# Task prompt:
The records that follow must be printed exactly as they are.

---- Extracted data

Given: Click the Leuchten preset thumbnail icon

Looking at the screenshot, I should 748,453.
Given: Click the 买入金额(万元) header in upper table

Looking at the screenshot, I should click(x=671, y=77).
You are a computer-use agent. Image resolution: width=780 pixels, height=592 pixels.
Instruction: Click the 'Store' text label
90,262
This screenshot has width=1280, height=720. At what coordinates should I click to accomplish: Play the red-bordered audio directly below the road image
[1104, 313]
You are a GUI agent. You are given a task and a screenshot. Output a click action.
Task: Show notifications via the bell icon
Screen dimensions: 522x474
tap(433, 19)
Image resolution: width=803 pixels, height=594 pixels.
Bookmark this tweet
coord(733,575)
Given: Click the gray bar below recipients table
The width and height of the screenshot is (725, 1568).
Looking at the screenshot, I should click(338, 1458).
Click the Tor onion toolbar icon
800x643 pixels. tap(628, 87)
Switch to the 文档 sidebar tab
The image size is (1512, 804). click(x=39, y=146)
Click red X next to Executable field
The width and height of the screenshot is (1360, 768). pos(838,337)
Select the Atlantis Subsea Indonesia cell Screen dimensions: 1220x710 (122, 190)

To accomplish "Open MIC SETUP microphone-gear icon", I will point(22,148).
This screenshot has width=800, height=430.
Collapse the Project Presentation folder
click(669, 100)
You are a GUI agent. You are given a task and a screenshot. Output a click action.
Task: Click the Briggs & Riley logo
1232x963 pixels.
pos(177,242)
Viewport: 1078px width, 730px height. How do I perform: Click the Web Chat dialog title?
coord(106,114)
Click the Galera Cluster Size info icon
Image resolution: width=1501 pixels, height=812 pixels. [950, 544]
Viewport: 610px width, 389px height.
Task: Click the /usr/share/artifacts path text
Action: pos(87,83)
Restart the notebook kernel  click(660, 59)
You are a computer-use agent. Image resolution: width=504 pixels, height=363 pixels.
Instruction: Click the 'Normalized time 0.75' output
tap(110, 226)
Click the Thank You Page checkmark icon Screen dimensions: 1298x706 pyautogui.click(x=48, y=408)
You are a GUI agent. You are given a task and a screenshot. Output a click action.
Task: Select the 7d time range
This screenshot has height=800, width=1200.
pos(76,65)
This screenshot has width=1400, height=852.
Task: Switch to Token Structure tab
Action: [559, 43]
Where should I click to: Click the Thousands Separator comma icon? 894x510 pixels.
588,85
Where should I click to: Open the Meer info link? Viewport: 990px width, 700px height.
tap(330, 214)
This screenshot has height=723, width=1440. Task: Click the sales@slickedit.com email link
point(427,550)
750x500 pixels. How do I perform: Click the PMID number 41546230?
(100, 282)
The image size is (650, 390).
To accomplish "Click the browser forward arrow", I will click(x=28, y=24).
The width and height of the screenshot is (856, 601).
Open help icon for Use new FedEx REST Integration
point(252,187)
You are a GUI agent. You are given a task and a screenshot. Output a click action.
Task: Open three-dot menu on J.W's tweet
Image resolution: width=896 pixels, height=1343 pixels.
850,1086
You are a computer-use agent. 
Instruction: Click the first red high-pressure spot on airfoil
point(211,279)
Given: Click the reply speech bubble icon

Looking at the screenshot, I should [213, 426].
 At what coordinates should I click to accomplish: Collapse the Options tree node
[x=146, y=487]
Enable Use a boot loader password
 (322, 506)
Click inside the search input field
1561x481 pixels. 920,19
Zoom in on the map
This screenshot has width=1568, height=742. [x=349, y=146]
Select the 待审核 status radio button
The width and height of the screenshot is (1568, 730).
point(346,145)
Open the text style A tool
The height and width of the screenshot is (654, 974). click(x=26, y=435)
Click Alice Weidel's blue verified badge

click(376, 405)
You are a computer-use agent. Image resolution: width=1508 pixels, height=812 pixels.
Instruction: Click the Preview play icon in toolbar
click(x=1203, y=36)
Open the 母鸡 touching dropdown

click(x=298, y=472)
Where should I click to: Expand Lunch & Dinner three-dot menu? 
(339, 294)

--------

# Completed task:
Given: Click the Leuchten preset thumbnail icon

Looking at the screenshot, I should 748,453.
Given: Click the 买入金额(万元) header in upper table

Looking at the screenshot, I should click(x=671, y=77).
You are a computer-use agent. Image resolution: width=780 pixels, height=592 pixels.
Instruction: Click the 'Store' text label
90,262
This screenshot has width=1280, height=720. At what coordinates should I click to accomplish: Play the red-bordered audio directly below the road image
[1104, 313]
You are a GUI agent. You are given a task and a screenshot. Output a click action.
Task: Show notifications via the bell icon
Screen dimensions: 522x474
tap(433, 19)
Image resolution: width=803 pixels, height=594 pixels.
Bookmark this tweet
coord(733,575)
Given: Click the gray bar below recipients table
The width and height of the screenshot is (725, 1568).
Looking at the screenshot, I should click(338, 1458).
Click the Tor onion toolbar icon
800x643 pixels. tap(628, 87)
Switch to the 文档 sidebar tab
The image size is (1512, 804). click(x=39, y=146)
Click red X next to Executable field
The width and height of the screenshot is (1360, 768). pos(838,337)
Select the Atlantis Subsea Indonesia cell Screen dimensions: 1220x710 (122, 190)

To accomplish "Open MIC SETUP microphone-gear icon", I will point(22,148).
This screenshot has width=800, height=430.
Collapse the Project Presentation folder
click(669, 100)
You are a GUI agent. You are given a task and a screenshot. Output a click action.
Task: Click the Briggs & Riley logo
1232x963 pixels.
pos(177,242)
Viewport: 1078px width, 730px height. How do I perform: Click the Web Chat dialog title?
coord(106,114)
Click the Galera Cluster Size info icon
Image resolution: width=1501 pixels, height=812 pixels. [950, 544]
Viewport: 610px width, 389px height.
Task: Click the /usr/share/artifacts path text
Action: pos(87,83)
Restart the notebook kernel  click(660, 59)
You are a computer-use agent. Image resolution: width=504 pixels, height=363 pixels.
Instruction: Click the 'Normalized time 0.75' output
tap(110, 226)
Click the Thank You Page checkmark icon Screen dimensions: 1298x706 pyautogui.click(x=48, y=408)
You are a GUI agent. You are given a task and a screenshot. Output a click action.
Task: Select the 7d time range
This screenshot has height=800, width=1200.
pos(76,65)
This screenshot has width=1400, height=852.
Task: Switch to Token Structure tab
Action: [559, 43]
Where should I click to: Click the Thousands Separator comma icon? 894x510 pixels.
588,85
Where should I click to: Open the Meer info link? Viewport: 990px width, 700px height.
tap(330, 214)
This screenshot has height=723, width=1440. Task: Click the sales@slickedit.com email link
point(427,550)
750x500 pixels. How do I perform: Click the PMID number 41546230?
(100, 282)
The image size is (650, 390).
To accomplish "Click the browser forward arrow", I will click(x=28, y=24).
The width and height of the screenshot is (856, 601).
Open help icon for Use new FedEx REST Integration
point(252,187)
You are a GUI agent. You are given a task and a screenshot. Output a click action.
Task: Open three-dot menu on J.W's tweet
Image resolution: width=896 pixels, height=1343 pixels.
850,1086
You are a computer-use agent. 
Instruction: Click the first red high-pressure spot on airfoil
point(211,279)
Given: Click the reply speech bubble icon

Looking at the screenshot, I should [213, 426].
 At what coordinates should I click to accomplish: Collapse the Options tree node
[x=146, y=487]
Enable Use a boot loader password
 (322, 506)
Click inside the search input field
1561x481 pixels. 920,19
Zoom in on the map
This screenshot has width=1568, height=742. [x=349, y=146]
Select the 待审核 status radio button
The width and height of the screenshot is (1568, 730).
point(346,145)
Open the text style A tool
The height and width of the screenshot is (654, 974). click(x=26, y=435)
Click Alice Weidel's blue verified badge

click(376, 405)
You are a computer-use agent. Image resolution: width=1508 pixels, height=812 pixels.
Instruction: Click the Preview play icon in toolbar
click(x=1203, y=36)
Open the 母鸡 touching dropdown

click(x=298, y=472)
Where should I click to: Expand Lunch & Dinner three-dot menu? 
(339, 294)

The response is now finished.